I've been able to use my truck stop 12 volt lunch box cooker pretty effectively as an oven. I've used it to re-heat McD Quarter Pounders, fishsticks, chicken tenders, canned veggies, etc. Roll a couple of lengths of aluminum foil into what looks like a cigar. Make 2 "cigars". Lay them inside the bottom cooking surface of the lunchbox cooker. You want to get your food tem off of the bottom surface of the cooker, or it will just fry the bottom and leave the rest under cooked. Wrap your item in aluminum foil then lay it on top of the "cigars". Cook. For a Qtr Pounder heat for about 15-20 minutes per top and bottom. Enjoy. Right now McDs is selling 2 (Big Macs, Qtr Pounders, Filet o Fish, 10 McNuggets) for 5$. The other chain burger joints have something you probably like. I buy one to eat now and one to keep in the electric cooler for later. The Lunch Box Cooker isn's as fast or versatile as a microwave or toaster oven but it's small and available everywhere. It beats cold food or giving up the space for bigger alternatives. Check out 12vcooking's channel on YouTube for other ideas.

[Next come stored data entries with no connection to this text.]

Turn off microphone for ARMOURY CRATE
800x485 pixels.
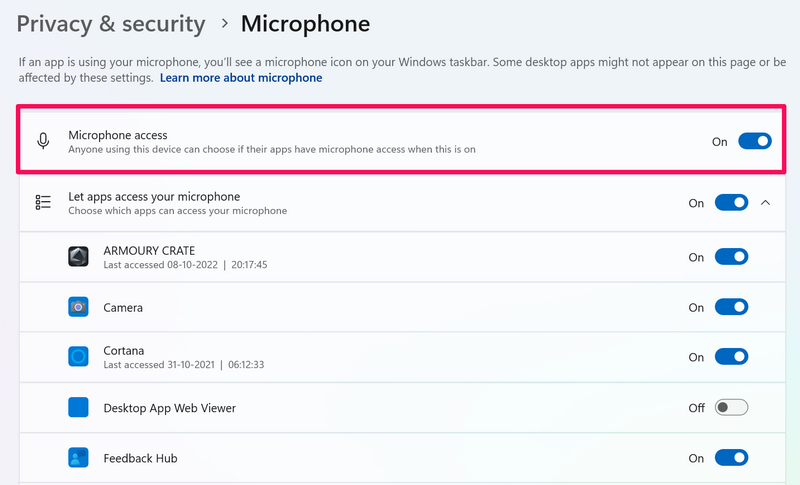click(732, 257)
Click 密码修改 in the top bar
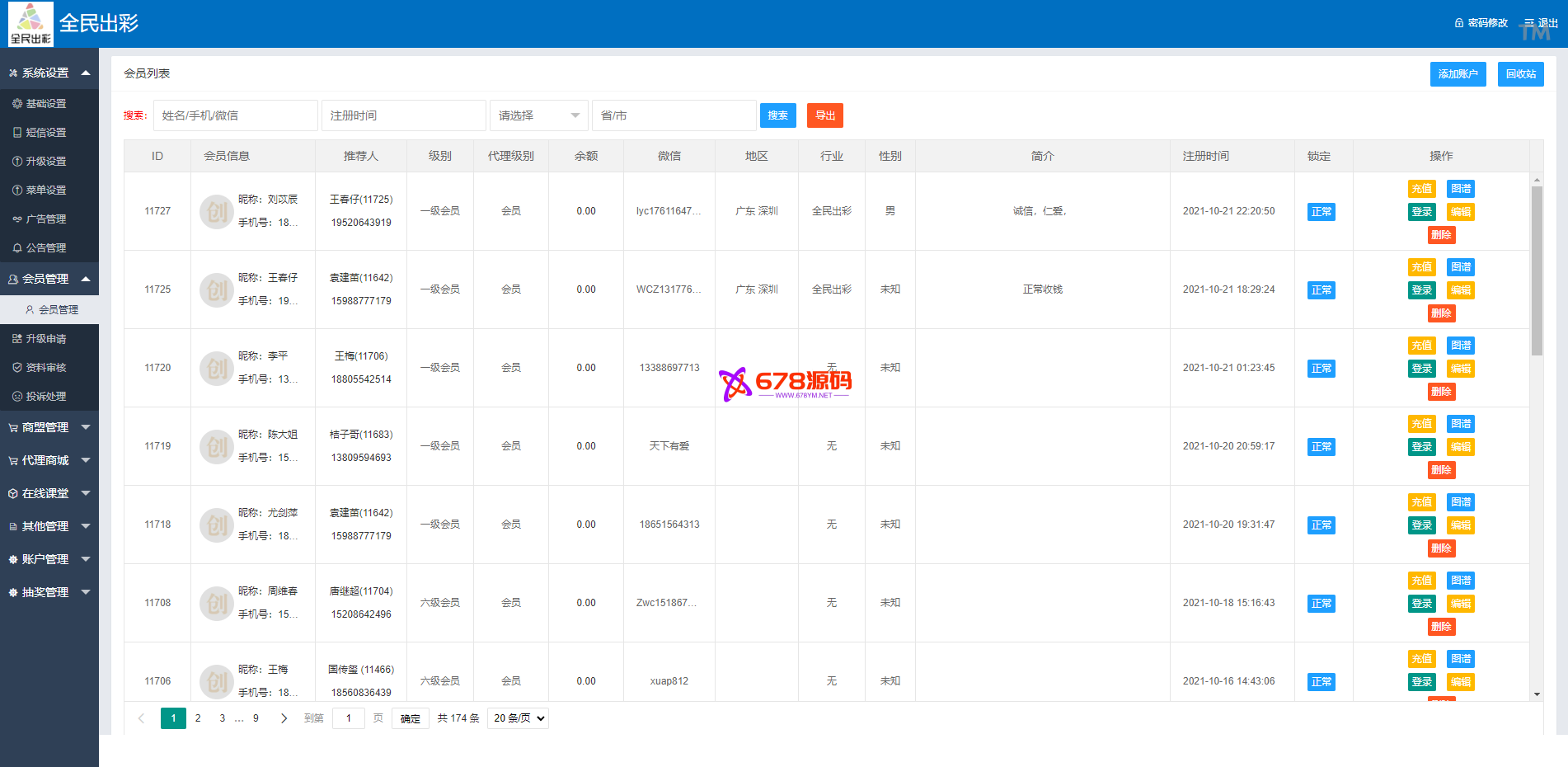Image resolution: width=1568 pixels, height=767 pixels. coord(1481,23)
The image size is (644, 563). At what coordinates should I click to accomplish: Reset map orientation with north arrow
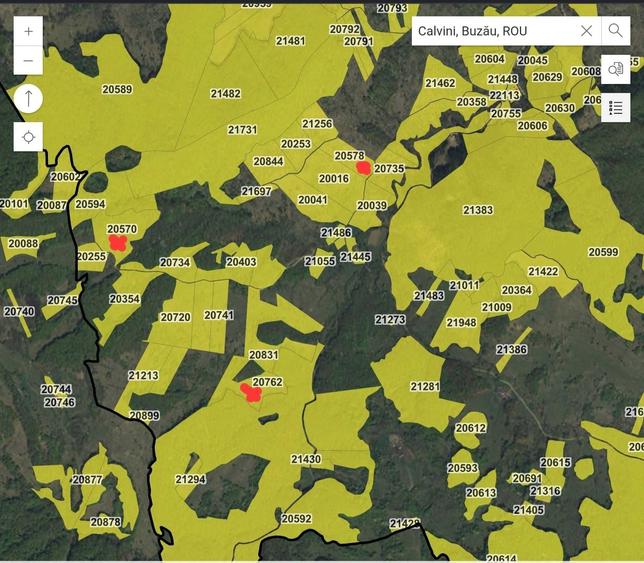(28, 99)
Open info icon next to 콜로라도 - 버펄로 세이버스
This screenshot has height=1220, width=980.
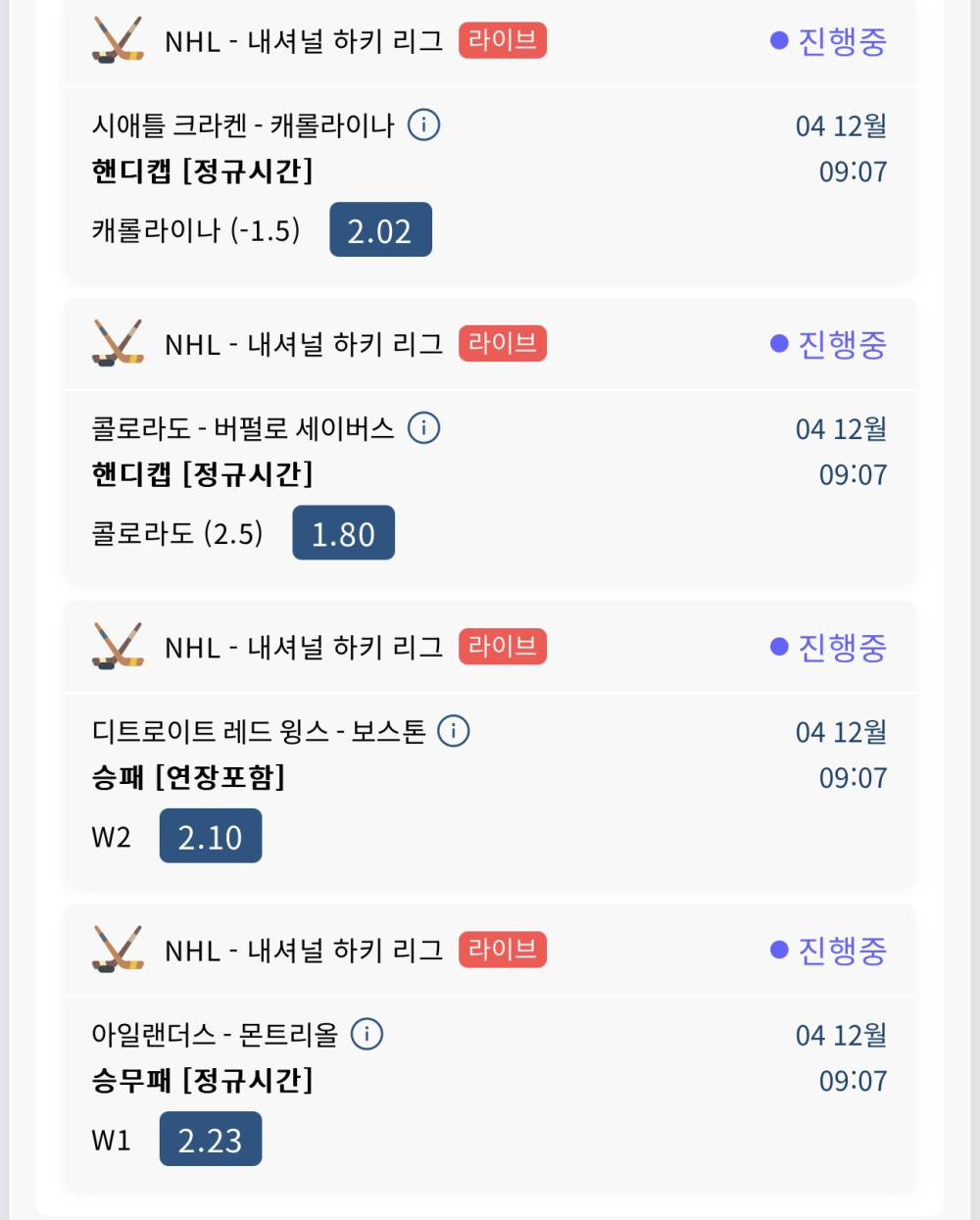pyautogui.click(x=423, y=428)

Try the foil pans that fit on the inside of the Burton cooker. Get em from Wally world, cheaper on line. Can of pasta sauce Little sausages Cheese - shredded. Little can of beans Or little can of clams/oysters/salmon/chicken etc. About an hour and you've got a pretty decent little dish. Still have ours - don't need it now, but used it for years.
My inverter quit the other night with fridge full of food so no microwave and won't replace it till I get home . So I bought one those 12 volt road pro crock pots and that thing rocks !

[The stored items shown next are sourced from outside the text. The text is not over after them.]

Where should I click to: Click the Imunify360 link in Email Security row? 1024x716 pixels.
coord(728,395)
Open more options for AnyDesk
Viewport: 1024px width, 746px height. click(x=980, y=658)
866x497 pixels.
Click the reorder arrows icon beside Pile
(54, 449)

I used the lunch box cooker a lot when I worked for Knight. I made whole meals in that thing. It’s very versatile. There is a guy on YouTube that made videos about all the stuff he made in his. I’d start my meal at my mid shift 30 minute break and, by the time I stopped, dinner was ready.
I think the YouTube guy is 12vcooking. He cooked full meals in the cooker. Everything except eggs turned out very nicely. There are lots of YT videos using this cooker. I still would prefer my old 12 volt Oven, which looked more like a small toaster oven, instead of the lunchbox. It also had a high and low setting. It just gave a larger flat heating surface inside. I routinely cooked the TV dinners that didn't have plastic trays. But that item doesn't seem to be available anymore.
Actually, it is called a lunch box oven, so... Before I had the inverter and a toaster-oven I would even bake potatoes in my lunch box oven. It takes a bit longer, but turns out just as good. (Actually, I guess they call it a stove. I call it an oven because it is enclosed like an oven.)
Still have one, must be 5 years old. Have the microwave as well. Found that not having things directly on the bottom of the unit cooked more even. Depending on what your cooking, adding a small amount of water in the bottom helped.
I used rectangular aluminum roast pans as a insert for my lunch box cooker. Sprayed some Pam in it and it worked great. Made for easy clean up when done.